_What you should do:_
The lines below that include the word "will" are to be reported.

----- Data supplied

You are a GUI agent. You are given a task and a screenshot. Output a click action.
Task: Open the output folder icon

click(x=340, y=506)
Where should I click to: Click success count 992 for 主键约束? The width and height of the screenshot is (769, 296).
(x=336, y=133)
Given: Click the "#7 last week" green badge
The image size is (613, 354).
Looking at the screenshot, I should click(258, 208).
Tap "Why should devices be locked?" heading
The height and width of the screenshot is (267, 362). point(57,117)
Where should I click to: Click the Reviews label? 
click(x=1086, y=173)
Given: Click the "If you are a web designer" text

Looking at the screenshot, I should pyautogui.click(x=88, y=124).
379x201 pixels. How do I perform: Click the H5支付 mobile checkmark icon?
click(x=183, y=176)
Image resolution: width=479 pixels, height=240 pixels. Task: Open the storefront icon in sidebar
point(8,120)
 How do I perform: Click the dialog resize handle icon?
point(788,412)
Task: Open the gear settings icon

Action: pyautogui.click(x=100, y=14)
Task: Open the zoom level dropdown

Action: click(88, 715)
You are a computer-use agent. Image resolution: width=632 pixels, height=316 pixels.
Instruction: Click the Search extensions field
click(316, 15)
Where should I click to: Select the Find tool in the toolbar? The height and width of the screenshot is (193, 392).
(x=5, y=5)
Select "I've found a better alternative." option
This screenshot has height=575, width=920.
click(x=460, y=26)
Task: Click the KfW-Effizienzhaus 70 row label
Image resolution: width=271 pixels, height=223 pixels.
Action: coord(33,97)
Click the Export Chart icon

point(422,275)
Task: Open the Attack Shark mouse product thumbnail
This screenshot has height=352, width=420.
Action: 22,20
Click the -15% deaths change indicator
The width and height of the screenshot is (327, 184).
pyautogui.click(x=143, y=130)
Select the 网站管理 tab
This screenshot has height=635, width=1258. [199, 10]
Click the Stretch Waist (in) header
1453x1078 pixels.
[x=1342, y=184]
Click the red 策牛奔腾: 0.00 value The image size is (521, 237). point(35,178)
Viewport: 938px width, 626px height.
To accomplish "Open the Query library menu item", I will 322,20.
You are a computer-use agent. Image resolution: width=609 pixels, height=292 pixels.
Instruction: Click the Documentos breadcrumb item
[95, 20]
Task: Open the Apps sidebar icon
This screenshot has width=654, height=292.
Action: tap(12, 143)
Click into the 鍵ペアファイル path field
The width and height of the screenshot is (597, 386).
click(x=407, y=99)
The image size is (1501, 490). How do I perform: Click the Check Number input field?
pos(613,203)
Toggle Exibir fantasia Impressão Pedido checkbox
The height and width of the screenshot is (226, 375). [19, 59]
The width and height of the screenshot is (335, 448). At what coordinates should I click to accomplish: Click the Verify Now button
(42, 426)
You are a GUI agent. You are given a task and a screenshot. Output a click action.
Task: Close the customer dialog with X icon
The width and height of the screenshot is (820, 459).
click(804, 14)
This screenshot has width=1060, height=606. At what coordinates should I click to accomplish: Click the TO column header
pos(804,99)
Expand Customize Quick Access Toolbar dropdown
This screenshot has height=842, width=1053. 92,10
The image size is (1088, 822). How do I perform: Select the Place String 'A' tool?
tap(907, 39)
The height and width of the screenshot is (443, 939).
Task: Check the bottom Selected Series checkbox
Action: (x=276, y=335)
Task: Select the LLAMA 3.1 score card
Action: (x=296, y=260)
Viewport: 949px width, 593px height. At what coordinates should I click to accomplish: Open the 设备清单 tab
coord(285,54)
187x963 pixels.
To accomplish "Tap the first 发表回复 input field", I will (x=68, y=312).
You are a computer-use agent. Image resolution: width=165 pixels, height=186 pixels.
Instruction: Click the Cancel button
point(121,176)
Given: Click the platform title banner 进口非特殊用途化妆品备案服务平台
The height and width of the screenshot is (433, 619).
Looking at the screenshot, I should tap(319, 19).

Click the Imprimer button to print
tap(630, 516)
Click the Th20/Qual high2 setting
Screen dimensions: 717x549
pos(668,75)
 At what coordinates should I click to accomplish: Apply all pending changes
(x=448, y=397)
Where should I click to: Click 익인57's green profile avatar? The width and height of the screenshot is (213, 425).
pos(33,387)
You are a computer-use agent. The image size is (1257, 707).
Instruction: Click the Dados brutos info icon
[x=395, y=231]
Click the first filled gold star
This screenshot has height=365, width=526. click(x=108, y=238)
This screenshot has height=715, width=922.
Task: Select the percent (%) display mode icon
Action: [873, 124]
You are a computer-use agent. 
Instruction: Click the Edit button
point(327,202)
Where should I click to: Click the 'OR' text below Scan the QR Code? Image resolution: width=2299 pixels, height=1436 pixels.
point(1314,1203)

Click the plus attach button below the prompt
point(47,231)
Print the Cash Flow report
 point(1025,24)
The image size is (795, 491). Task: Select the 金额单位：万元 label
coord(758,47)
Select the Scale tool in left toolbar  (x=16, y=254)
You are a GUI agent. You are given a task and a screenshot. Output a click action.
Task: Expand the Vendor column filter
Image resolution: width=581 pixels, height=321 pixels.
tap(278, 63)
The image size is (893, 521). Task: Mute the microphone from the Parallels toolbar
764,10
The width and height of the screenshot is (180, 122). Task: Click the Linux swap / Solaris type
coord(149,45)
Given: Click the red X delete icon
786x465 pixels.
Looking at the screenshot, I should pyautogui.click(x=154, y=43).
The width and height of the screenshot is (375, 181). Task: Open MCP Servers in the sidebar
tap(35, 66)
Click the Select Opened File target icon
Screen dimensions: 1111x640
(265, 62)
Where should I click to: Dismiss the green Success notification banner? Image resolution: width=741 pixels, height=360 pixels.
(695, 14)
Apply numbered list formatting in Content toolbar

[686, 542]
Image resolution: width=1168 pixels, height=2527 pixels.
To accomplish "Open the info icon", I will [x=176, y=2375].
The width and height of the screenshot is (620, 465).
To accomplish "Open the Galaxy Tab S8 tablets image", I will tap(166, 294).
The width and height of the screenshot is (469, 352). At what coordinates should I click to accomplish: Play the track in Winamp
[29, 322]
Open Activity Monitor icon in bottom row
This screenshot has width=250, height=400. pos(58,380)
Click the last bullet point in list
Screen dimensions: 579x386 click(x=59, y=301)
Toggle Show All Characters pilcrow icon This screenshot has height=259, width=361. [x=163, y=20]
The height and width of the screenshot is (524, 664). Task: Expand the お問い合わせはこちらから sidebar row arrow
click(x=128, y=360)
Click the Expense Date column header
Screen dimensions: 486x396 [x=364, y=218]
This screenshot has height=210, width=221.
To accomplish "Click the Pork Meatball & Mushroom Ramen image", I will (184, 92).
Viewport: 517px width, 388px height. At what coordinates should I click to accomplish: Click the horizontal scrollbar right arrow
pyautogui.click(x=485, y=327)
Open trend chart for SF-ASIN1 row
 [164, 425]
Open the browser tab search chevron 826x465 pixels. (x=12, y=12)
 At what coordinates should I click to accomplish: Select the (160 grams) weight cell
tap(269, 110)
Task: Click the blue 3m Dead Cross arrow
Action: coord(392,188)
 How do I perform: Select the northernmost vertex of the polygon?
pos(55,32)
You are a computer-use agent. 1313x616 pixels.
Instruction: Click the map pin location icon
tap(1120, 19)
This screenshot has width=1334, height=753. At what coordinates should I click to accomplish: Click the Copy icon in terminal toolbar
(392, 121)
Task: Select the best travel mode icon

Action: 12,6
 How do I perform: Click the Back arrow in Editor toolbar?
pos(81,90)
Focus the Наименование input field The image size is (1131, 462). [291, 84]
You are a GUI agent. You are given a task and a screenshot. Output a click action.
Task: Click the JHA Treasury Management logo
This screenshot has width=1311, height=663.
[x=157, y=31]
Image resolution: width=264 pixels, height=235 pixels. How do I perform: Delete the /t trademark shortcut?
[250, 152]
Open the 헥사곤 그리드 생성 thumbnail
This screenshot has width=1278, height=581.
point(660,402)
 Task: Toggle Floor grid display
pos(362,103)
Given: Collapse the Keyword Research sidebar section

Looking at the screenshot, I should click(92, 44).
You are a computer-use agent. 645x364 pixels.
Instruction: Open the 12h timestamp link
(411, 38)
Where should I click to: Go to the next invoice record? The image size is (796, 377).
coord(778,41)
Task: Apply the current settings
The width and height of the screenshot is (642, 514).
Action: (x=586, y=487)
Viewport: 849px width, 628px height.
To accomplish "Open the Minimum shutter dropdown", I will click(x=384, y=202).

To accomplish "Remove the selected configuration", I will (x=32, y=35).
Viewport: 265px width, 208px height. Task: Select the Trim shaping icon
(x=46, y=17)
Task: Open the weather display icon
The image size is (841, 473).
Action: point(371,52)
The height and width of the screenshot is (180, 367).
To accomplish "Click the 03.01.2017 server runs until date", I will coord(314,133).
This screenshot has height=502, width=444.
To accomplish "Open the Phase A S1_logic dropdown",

----------

_Response:_
To accomplish "Open the Query library menu item", I will 322,20.
To accomplish "Tap the first 发表回复 input field", I will (x=68, y=312).
To accomplish "Open the info icon", I will [x=176, y=2375].
To accomplish "Open the Galaxy Tab S8 tablets image", I will tap(166, 294).
To accomplish "Click the Pork Meatball & Mushroom Ramen image", I will (184, 92).
To accomplish "Open the Minimum shutter dropdown", I will click(x=384, y=202).
To accomplish "Remove the selected configuration", I will (x=32, y=35).
To accomplish "Click the 03.01.2017 server runs until date", I will coord(314,133).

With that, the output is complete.